We freeze ice hearts, stars, snowflakes, gumdrop shapes, shot glasses (for columns), ducks, and penguins in silicone molds and weld them in place with a little moisture to decorate the lanterns. It turns the simple hexagonal ice lantern into a fanciful display that looks much harder to make than it really is. Food coloring in the water makes the ornaments more visible, but it tends to separate out during freezing. To produce a more uniform color, we pour the colored water into the molds at near-freezing temperature.

Sometimes, we freeze the first inch in the mold with foliage and flowers, or we color the first inch of water in the mold, freeze that, and add more clear water. These techniques are time-consuming and a bit difficult.

By using plastic stencils and applying water over them with a foam paint roller, we can make subtle designs that take some extra effort and require colder temperatures than the other decorating methods. These may be better for centerpieces than for street-side displays, but the best of them are spectacular.

Besides making ice lanterns, the Arctic Ice Lantern molds provide protection against late frosts for tender seedlings in the garden; the indentation that makes the opening in the lantern serves as a well for warm water to keep the plants from freezing.

For more than 200 photos of ice lantern luminaries, showing different ways to make them, a variety of decoration tips, how-to's for simple ornamentation, and a celebration of the beautiful way they fall into lacy ruins, see our Flickr album.

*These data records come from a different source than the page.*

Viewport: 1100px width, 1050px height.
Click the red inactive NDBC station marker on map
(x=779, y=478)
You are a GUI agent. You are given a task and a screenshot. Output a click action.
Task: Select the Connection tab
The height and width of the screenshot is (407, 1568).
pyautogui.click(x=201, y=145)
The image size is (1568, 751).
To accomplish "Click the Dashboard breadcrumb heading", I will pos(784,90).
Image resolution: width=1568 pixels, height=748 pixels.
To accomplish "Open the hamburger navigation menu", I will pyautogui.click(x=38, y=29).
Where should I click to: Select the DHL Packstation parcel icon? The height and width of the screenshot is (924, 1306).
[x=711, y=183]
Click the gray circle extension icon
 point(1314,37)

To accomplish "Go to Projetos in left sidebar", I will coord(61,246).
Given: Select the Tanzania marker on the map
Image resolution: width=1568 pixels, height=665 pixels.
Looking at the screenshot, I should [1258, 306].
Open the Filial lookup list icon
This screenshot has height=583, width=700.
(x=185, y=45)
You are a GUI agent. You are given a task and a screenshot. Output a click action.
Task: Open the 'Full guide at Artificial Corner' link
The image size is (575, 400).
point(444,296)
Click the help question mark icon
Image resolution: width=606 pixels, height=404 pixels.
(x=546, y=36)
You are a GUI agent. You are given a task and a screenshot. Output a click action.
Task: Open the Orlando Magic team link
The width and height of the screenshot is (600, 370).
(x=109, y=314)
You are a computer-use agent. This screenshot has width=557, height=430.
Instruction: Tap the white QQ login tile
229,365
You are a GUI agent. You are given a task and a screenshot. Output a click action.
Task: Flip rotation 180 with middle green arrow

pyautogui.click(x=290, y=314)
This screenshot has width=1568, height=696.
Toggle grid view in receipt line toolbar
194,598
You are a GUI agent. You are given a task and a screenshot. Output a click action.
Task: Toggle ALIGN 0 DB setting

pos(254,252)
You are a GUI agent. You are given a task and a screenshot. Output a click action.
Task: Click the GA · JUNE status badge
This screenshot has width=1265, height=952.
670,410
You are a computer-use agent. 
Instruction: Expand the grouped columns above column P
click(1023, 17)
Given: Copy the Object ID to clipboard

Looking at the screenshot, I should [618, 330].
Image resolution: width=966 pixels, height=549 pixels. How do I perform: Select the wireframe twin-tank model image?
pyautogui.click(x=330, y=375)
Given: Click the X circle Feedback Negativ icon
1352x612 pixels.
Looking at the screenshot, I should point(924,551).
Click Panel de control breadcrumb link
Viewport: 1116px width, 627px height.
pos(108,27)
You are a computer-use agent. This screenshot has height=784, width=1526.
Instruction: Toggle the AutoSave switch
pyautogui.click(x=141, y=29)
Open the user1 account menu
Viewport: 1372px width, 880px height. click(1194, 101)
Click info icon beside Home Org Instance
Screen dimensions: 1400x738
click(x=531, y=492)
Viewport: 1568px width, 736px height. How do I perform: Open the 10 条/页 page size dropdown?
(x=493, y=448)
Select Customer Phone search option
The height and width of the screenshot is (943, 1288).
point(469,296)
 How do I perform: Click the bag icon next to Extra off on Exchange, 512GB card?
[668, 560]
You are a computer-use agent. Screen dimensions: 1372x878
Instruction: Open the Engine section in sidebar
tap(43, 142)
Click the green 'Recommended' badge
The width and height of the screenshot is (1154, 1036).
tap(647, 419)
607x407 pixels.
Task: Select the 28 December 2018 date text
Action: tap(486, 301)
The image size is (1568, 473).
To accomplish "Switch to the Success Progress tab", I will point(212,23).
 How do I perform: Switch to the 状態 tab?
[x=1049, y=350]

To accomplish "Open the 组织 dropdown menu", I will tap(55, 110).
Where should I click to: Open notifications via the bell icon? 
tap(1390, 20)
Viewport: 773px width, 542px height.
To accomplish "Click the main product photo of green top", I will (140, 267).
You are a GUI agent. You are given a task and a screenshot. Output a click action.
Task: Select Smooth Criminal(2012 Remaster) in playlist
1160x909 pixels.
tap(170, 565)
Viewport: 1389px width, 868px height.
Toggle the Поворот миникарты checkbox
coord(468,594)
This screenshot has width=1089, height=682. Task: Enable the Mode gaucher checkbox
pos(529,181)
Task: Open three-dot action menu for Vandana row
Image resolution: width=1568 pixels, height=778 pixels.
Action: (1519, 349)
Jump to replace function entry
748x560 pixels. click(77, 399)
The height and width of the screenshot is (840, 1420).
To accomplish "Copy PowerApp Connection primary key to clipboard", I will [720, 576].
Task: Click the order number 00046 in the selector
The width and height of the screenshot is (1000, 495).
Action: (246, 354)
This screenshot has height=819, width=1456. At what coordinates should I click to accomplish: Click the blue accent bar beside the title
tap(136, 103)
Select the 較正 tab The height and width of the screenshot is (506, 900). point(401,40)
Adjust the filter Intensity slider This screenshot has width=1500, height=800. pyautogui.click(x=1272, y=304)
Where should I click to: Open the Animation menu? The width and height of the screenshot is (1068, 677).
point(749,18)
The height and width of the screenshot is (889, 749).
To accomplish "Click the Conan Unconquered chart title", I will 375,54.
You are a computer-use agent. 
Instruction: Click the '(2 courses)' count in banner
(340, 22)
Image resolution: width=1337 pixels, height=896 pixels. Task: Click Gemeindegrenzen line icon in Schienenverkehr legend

Saturday, January 17, 2015

Trikes in Winter

Our retirement in April 2014 leaves us without a daily bike/trike commute to work. Bungee the Great Hunter, our rat terrier, is happy to run beside a trike for three miles or more, but we still end up with much less riding than before. We will be trying to increase our mileage in 2015. For January 17, we hitched four trikes together and rode to the annual Kite Festival on Lake Harriet in Minneapolis, then finished up with a ride around the lake. This trike train of three Greenspeed Anuras and a Hase Kettwiesel has 7-wheel drive and would be great for riding on ice. Unfortunately, the snow that fell after the lake froze is too deep for riding, so we stayed on the plowed path. There had been a shoveled path across the ice, but more snow fell and only part of the path was cleared after that.